И самое главное: “... он исключительно предоставлен самому себе и, лишенный благодатных средств, всегда присущих Церкви, без опоры и помощи, без защиты и обороны, предан во власть лукавого. Таково по своему свойству наказание отлучения, наказание, поистине, тяжкое и страшное. Будучи наложено на земле, оно не слагается и на небе; начавшись во времени, оно продолжается вечно”.

“Затерянный среди пустынь вселенной, один на маленьком куске земли, несущемся с неуловимой быстротою куда-то в глубь безмерного пространства, терзаемый мучительным вопросом – зачем он существует? – он мужественно движется – вперед! И – выше! – по пути к победам над всеми тайнами земли и неба” (Горький. “Человек”).

В 1888 году “человек” Алексей Пешков сделал свой выбор. Это был выбор в пользу одиночества. В пользу – трагедии.

Русская же православная церковь лишилась необыкновенно талантливого молодого собрата, будущего именитого писателя, “властителя дум” и строителя новой культуры. В этом была ее драма. Драма раскола церкви и новой культуры. Церкви и новой интеллигенции.

Не об этом ли думал профессор Казанской Духовной академии Алексей Федорович Гусев, когда во время “допроса” гордого и несчастного Алексея Пешкова он “молчал”?

 

* Главы из книги “Максим Горький. Версия духовной судьбы”, готовящейся в издательстве “Молодая гвардия” (серия “Жизнь замечательных людей”).

** Так у Горького. Можно подумать, что имеется в виду револьвер с барабаном, то есть собственно револьвер, личное оружие для самообороны. Гражданское население России при существовавшей свободной продаже оружия пользовалось различными русскими и иностранными системами револьверов: бульдог, велодог, стрелец, кольт и др. Судя по описанию самоубийства в “Случае из жизни Макара”, Пешков купил на базаре наиболее дешевый револьвер так называемого одинарного действия, когда собачку каждый раз приходилось взводить заново и перемещать барабан перед тем, как спустить курок. Первый раз револьвер Макара щелкнул впустую. Это можно объяснить тем, что револьверы имели обычно отделения для пяти-семи патронов, следовательно, как минимум одно из них пустовало.
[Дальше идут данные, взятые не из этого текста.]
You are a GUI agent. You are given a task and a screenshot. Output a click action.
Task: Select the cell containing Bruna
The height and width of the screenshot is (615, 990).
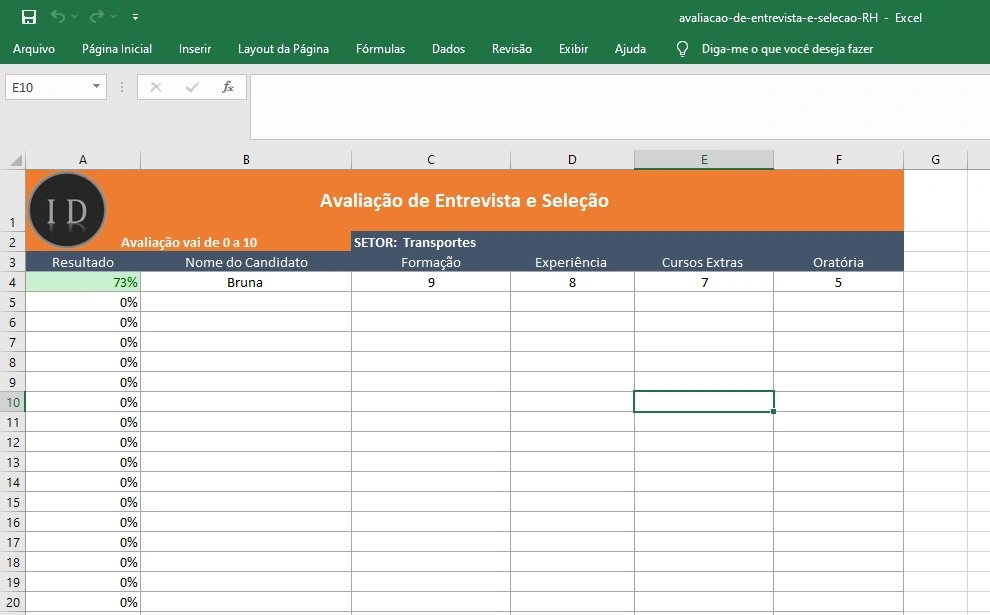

Таким образом, Макар не просто стрелялся, но еще и играл в “русскую рулетку”. В рассказе “Вечер у Шамова” из цикла “По Руси” Горький дает объяснение, почему его оружием стал “револьвер барабанщика”: “такими револьверами в свое время вооружали барабанщиков”. Тем самым он еще раз подчеркнул шутовской характер своего поступка, даже оружие у него было несерьезное.